Após décadas de devastação, o Estado brasileiro finalmente assumiu a responsabilidade de reordenar o caos fundiário na Amazônia e colocar um freio às ocupações ilegais de terras públicas na região. Mas o remédio proposto pelo governo Lula está longe de ter formado um consenso entre ambientalistas, produtores rurais e parlamentares dos mais variados matizes, inclusive na bancada governista. Encaminhada para a Câmara dos Deputados, em 11 de fevereiro, a Medida Provisória 458, destinada à promoção de uma ampla regularização fundiária nos estados que abrigam a floresta, recebeu 249 propostas de emenda em menos de um mês.

A proposta prevê a doação de terrenos de até um módulo fiscal (no máximo 100 hectares) aos pequenos posseiros e a regularização de lotes com até 1,5 mil hectares por meio da venda direta aos ocupantes. O excedente, entre 1,5 mil e 2,5 mil hectares, também pode ser legalizado, mediante compra em licitação pública. Acima desse montante, a venda só pode ser concluída com o aval do Congresso, como reza a Constituição de 1988. Com isso, o governo espera identificar os posseiros e grileiros de uma extensão superior a 67,4 milhões de hectares de terras da União na Amazônia, equivalente às áreas, somadas, da França e de Portugal.

Segundo o ministro do Meio Ambiente, Carlos Minc, a regularização fundiária é indispensável para o governo assumir, de fato, as rédeas da região e frear o desmatamento. O bioma amazônico encolheu 17% nos últimos 30 anos. “Há dois importantes instrumentos de controle que o ministério conseguiu incluir na proposta. Um deles é a obrigação imposta aos futuros proprietários de não desmatar uma área superior aos 20% permitidos pela legislação ambiental, sob pena de perder a posse da terra. O outro é o de obrigá-los a recuperar o passivo ambiental, caso os ocupantes já tenham derrubado parte da reserva legal do lote”, comenta. “Além disso, conheceremos quem ocupa a área e ele poderá ser responsabilizado criminalmente por eventuais crimes ambientais. Sem a regularização, isso é quase impossível, porque as terras pertencem, na realidade, ao patrimônio da União.”

A decisão de incluir a regularização de lotes maiores desagradou até mesmo aos antigos aliados do governo Lula, como a senadora Marina Silva (PT-AC), ministra do Meio Ambiente entre 2003 e maio de 2008. Em pronunciamento no Senado, uma semana após a entrega da MP 458 ao Congresso, ela condenou o fato de o benefício da medida ser estendido aos lotes com mais de quatro módulos fiscais (até 400 hectares). “A MP regulariza ocupações de áreas até quinze módulos fiscais, superior ao que tem sido considerado historicamente como demanda legítima e socialmente justa. Pior, ela facilita a venda de terras com área superior a quinze módulos ao estabelecer direito de preferência nas licitações.”

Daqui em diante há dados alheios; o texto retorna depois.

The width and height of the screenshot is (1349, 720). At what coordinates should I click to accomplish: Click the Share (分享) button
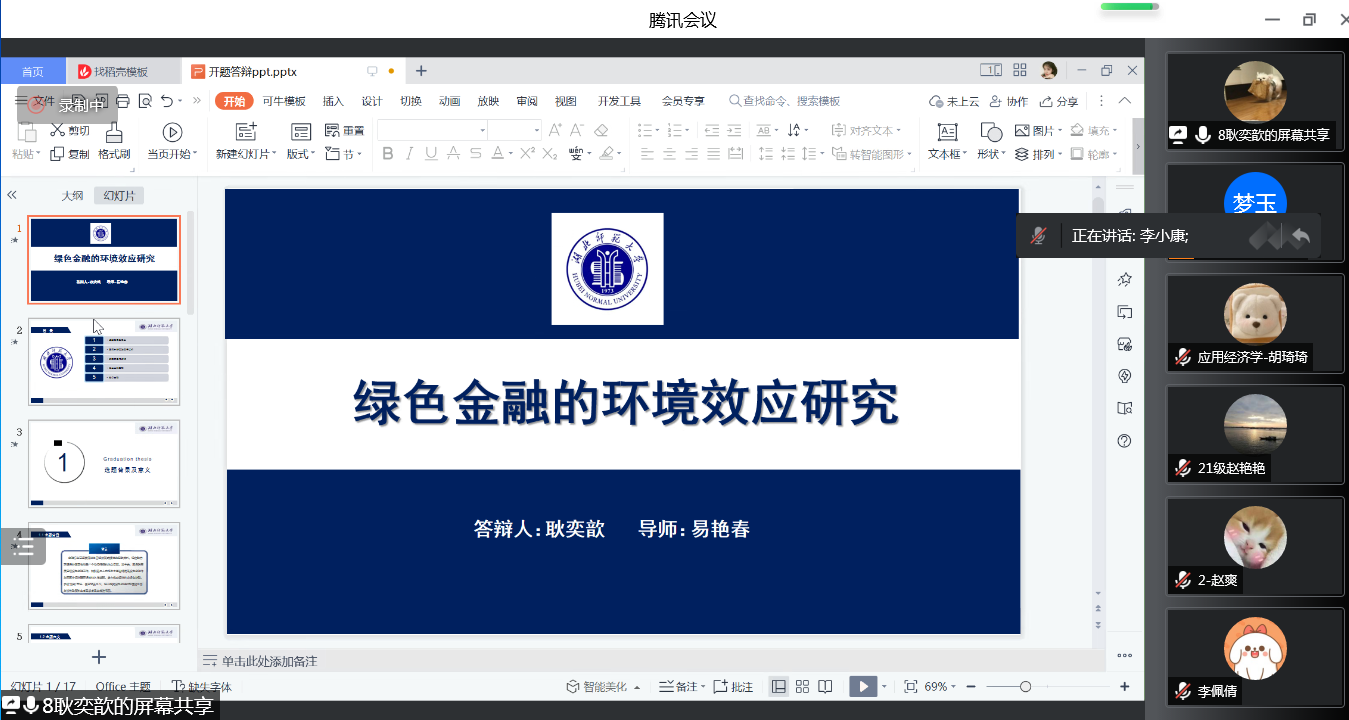pos(1060,101)
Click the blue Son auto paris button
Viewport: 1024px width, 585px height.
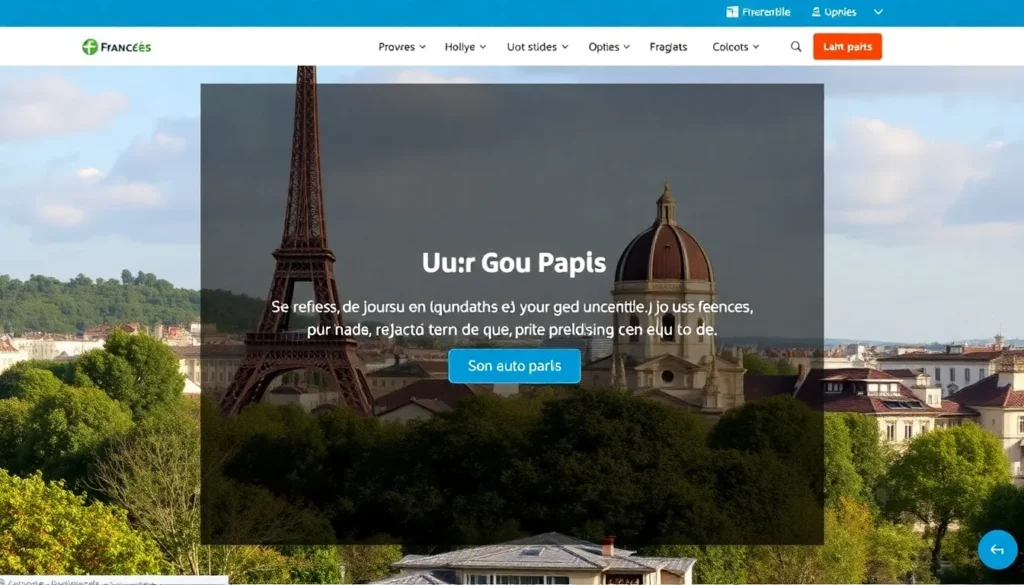(x=514, y=366)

Até 2004, a legislação brasileira admitia a regularização com dispensa de licitação de áreas com menos de 100 hectares. Com a aprovação da chamada “MP do Bem”, em 2005, as propriedades de até 500 hectares passaram a ter os mesmos benefícios. Dois anos depois, o governo federal aprovou outra medida provisória, redigida à imagem e semelhança de um projeto de lei anterior, de autoria do deputado Asdrúbal Bentes (PMDB-PA), tornando ainda mais flexível a legislação. Desde então, lotes com até 1,5 mil hectares passaram a ficar dispensados do processo de licitação pública, no qual o candidato à compra que oferece o maior valor leva o terreno. À época, Marina votou contra a proposta, que batizou de “MP da Grilagem”.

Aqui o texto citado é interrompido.